Brief: The material below holds pictures; leave them out, and copy exactly, and only, the lines from the one with "589x589 pixels." through the last.

Dataset content:
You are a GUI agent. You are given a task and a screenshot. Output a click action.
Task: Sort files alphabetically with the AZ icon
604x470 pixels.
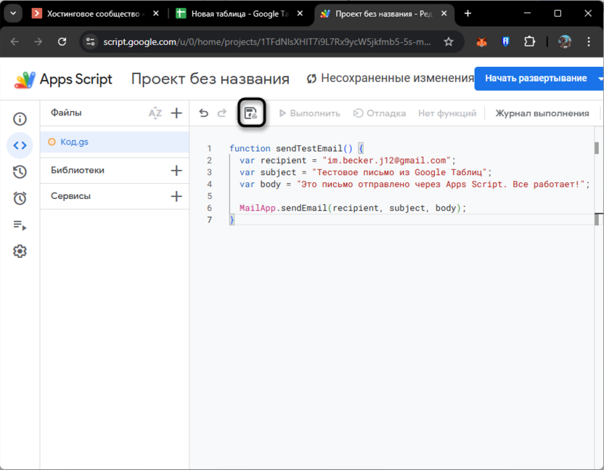(155, 113)
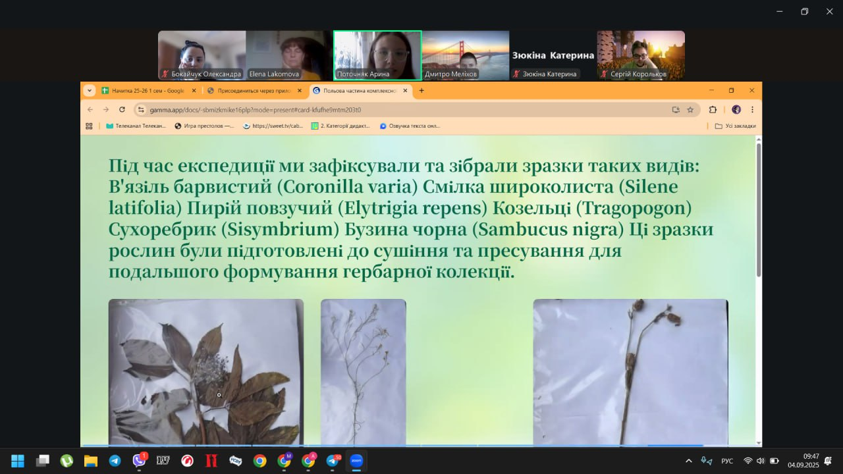Bookmark this page with the star icon
This screenshot has width=843, height=474.
[x=690, y=109]
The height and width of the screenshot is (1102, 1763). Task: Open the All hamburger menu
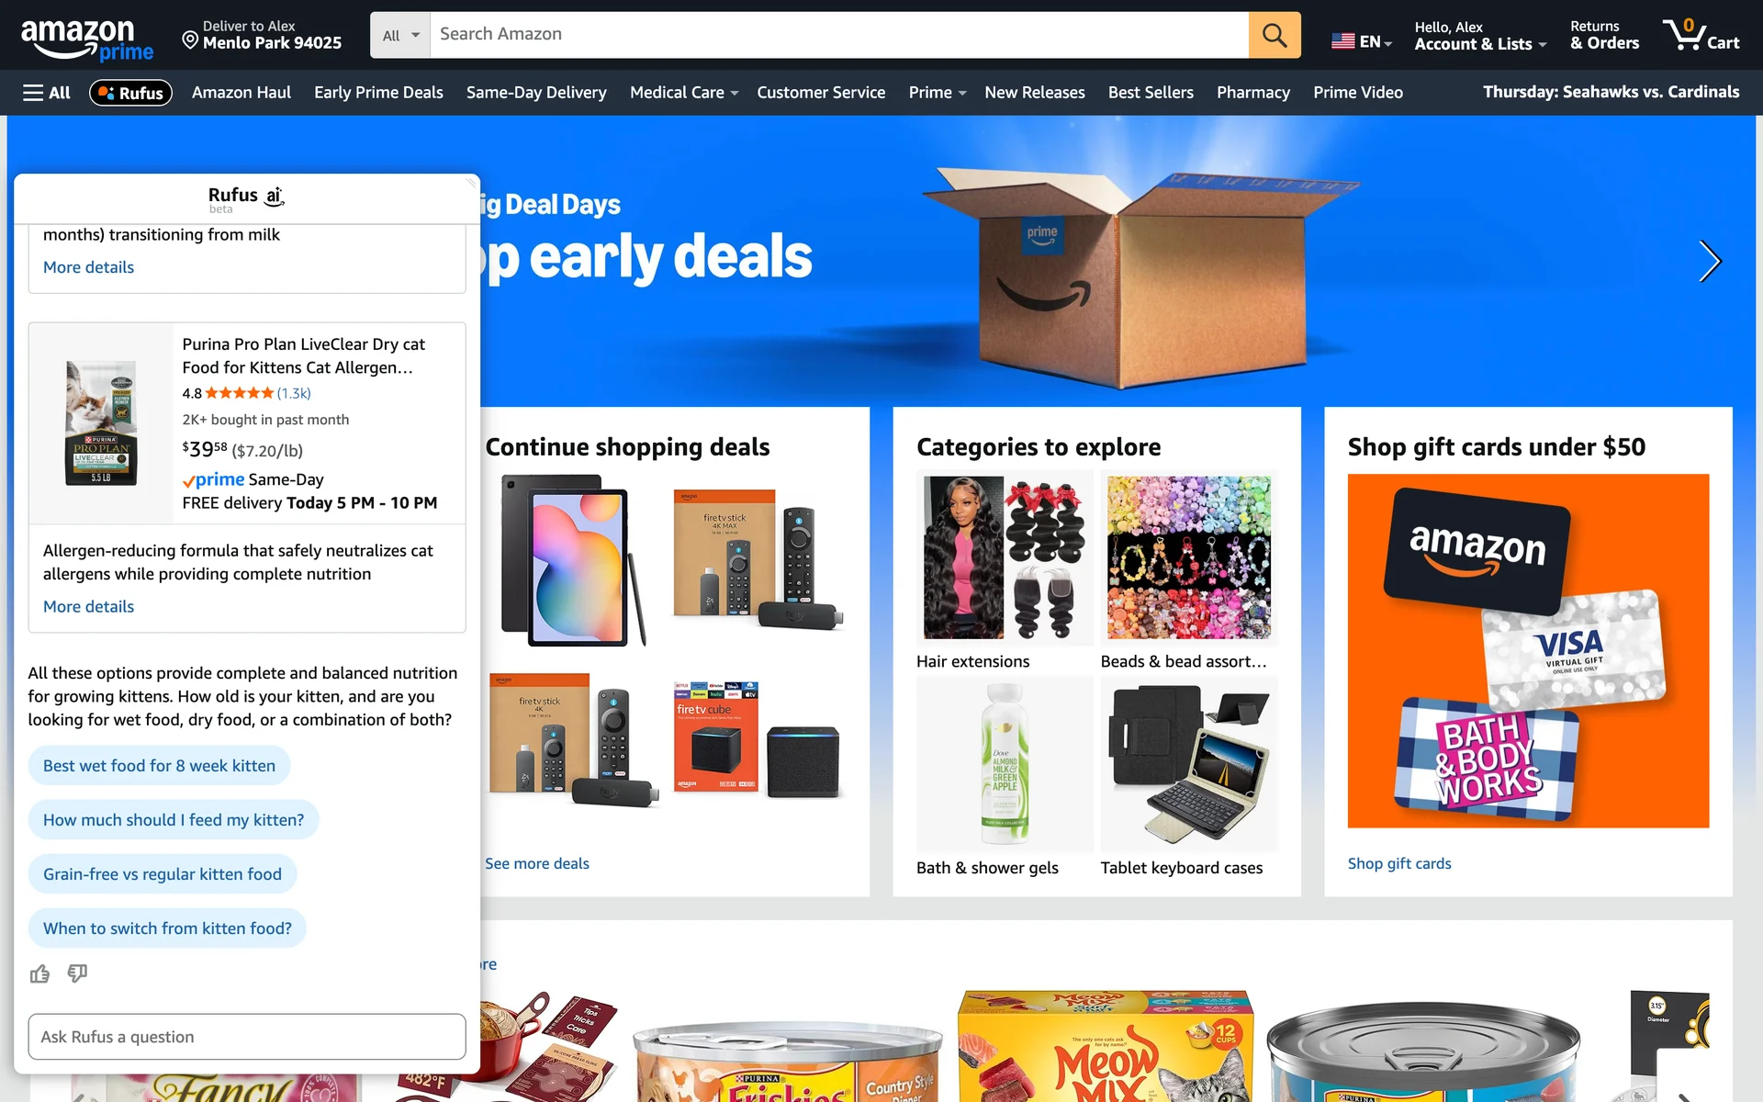(47, 93)

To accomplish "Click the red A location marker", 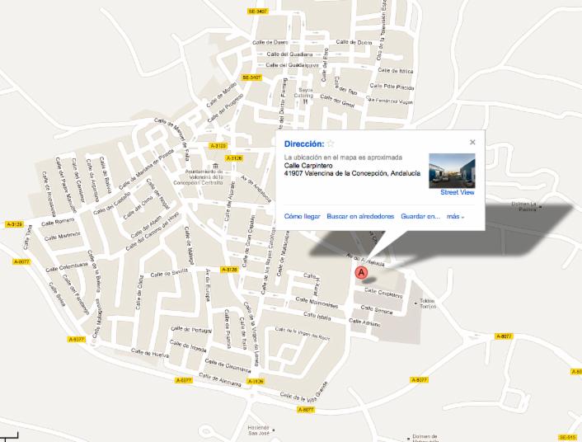I will 360,272.
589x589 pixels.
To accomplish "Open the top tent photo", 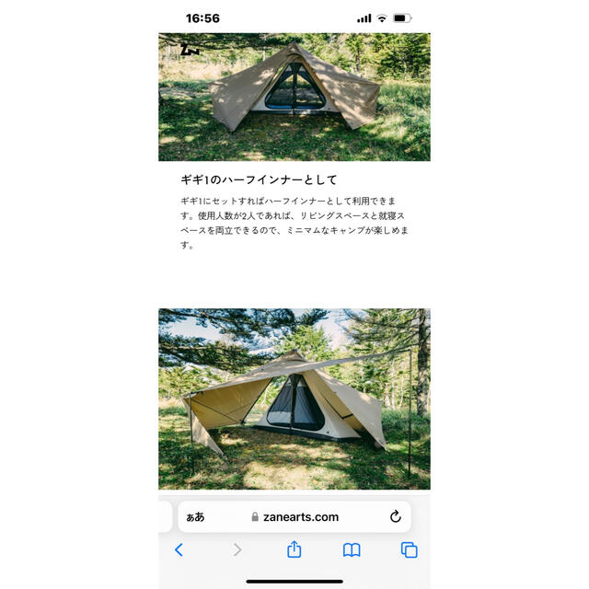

Solution to this exercise:
589x589 pixels.
To accomplish "Open the top tent photo", 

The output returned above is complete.